Le conseil municipal de Shawinigan a adopté une longue résolution, en séance publique mardi soir, qui détaille ce processus exceptionnel. Ainsi, le nombre de personnes habiles à voter a été établi à 1008, ce qui correspond au nombre d'unités visées par ce projet.

Me Yves Vincent, greffier à la Ville de Shawinigan, explique que la Loi sur les élections et les référendums dans les municipalités prévoit une disposition lorsqu'il ne possède pas une liste à jour, comme en l'espèce.

Dans cette condition, le nombre de personnes «est présumé égal à la somme des unités de logement, des immeubles non résidentiels et des établissements d'entreprise (...) dans le secteur concerné.»

En conséquence, étant donné que le ministère des Affaires municipales et de l'Occupation du territoire exige une majorité absolue pour approuver le projet, 505 signatures suffiront lors du registre organisé à la salle Carmel-Paquin, dans trois semaines, pour contrecarrer cet investissement de 40,2 millions $.

En fait, il s'agit de la même présomption qui s'applique lorsque la population doit se prononcer sur un règlement d'emprunt ou une modification au zonage, par exemple. La Ville ne peut systématiquement monter une liste référendaire exhaustive à chaque fois, de sorte que le nombre d'unités sert de bassin.

Par expérience, Me Vincent estime que cette donnée n'est pas si éloignée du véritable nombre de personnes habiles à voter, puisque le total d'unités calculé comprend des terrains inoccupés.

Mais il se peut que dans les faits, il existe plus d'électeurs dans la zone visée que d'unités. Le cas échéant, les opposants du projet seraient avantagés puisqu'ils n'auraient pas à recueillir autant de signatures que l'imposerait une liste référendaire conforme.

À Hérouxville, la directrice générale, Denise Cossette, précise que le nombre de personnes habiles à voter a été fixé à 238, sur la base de la liste électorale de 2013. De ce côté, il faudra ainsi 120 opposants pour tout remettre en question.

Cette portion du projet regroupe 197 unités. Si Hérouxville avait retenu la même base de calcul que Shawinigan, il n'aurait fallu que 99 signatures pour compliquer la réalisation du réseau d'égout pour ces riverains.

Coûts

La résolution adoptée mardi soir à Shawinigan précise également la différence de coûts pour les citoyens du secteur Lac-à-la-Tortue, en cas d'acceptation ou de rejet de la part d'Hérouxville. 

Lundi soir, lors de la présentation à Espace Shawinigan, il a été mentionné que le coût de base par unité s'établissait à 8675 $, sans compter les frais de branchement. 

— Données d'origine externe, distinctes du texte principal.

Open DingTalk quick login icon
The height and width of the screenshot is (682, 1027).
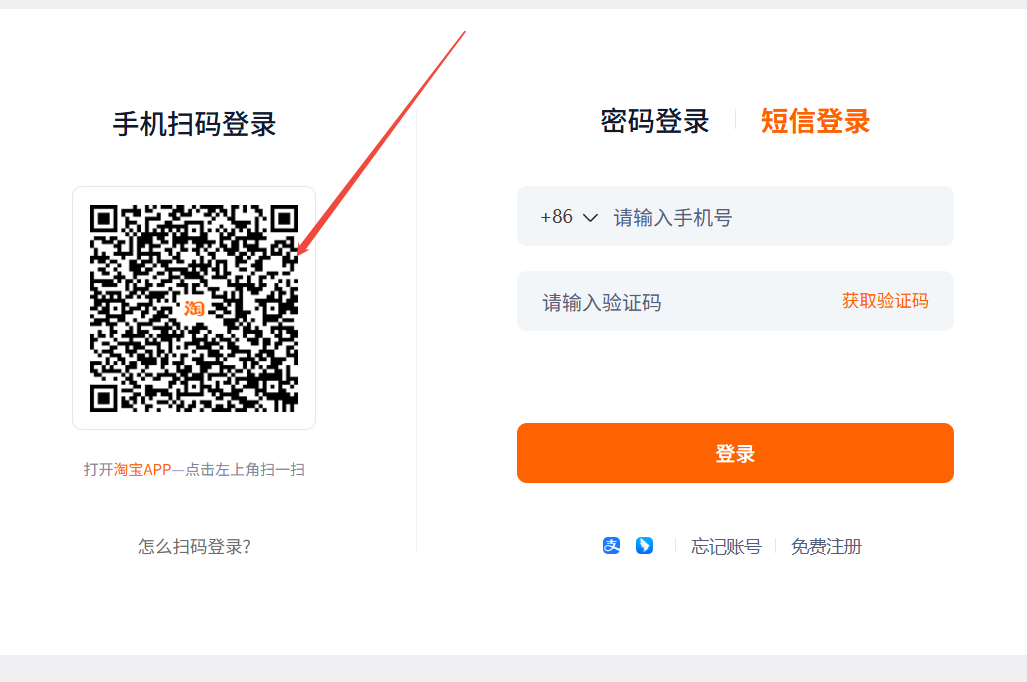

Mais pour que ce scénario se réalise, les gens concernés à Hérouxville doivent aussi donner leur approbation. Pour eux, le coût de base par unité s'élève à 12 737 $.

Si les gens d'Hérouxville refusent le projet, Shawinigan pourrait tout de même aller de l'avant. Par contre, les citoyens desservis devraient payer plutôt environ 9200 $ comme tarif de base, selon la résolution adoptée mardi.

«Il y a la notion des débits réservés, soit tout ce qui passe dans les tuyaux», explique le maire, Michel Angers. «Il y a un coût relié à ça. Si cet argent ne provient pas d'Hérouxville, les citoyens de Shawinigan devront l'assumer. Il devrait aussi y avoir un réajustement des pompes de surpression et beaucoup d'éléments techniques à considérer. Pour nos citoyens, ce serait environ 600 $ à 700 $ de plus.»

Dans l'hypothèse inverse, à savoir que les résidents du secteur Lac-à-la-Tortue rejettent le projet et que ceux d'Hérouxville l'approuvent, le dilemme ne s'éterniserait pas.

«Ça ne pourrait pas se réaliser, c'est impossible», souligne le maire, Bernard Thompson. «Plutôt que coûter huit millions $, ça en coûterait combien pour se rendre jusqu'à Grand-Mère?»

«Il faut aussi garder un principe en tête», ajoute-t-il. «Le ministre nous dit qu'il faut sauver le lac. Ce n'est pas sauver Hérouxville ou Shawinigan! Donc, si l'une ou l'autre des municipalités n'embarquait pas, ce ne serait pas correct. On aurait le même problème (pour le lac).»

Rappelons que la Municipalité d'Hérouxville organisera une séance d'information pour les citoyens touchés par ce projet le 23 mars en soirée, à un endroit qui reste à être confirmé.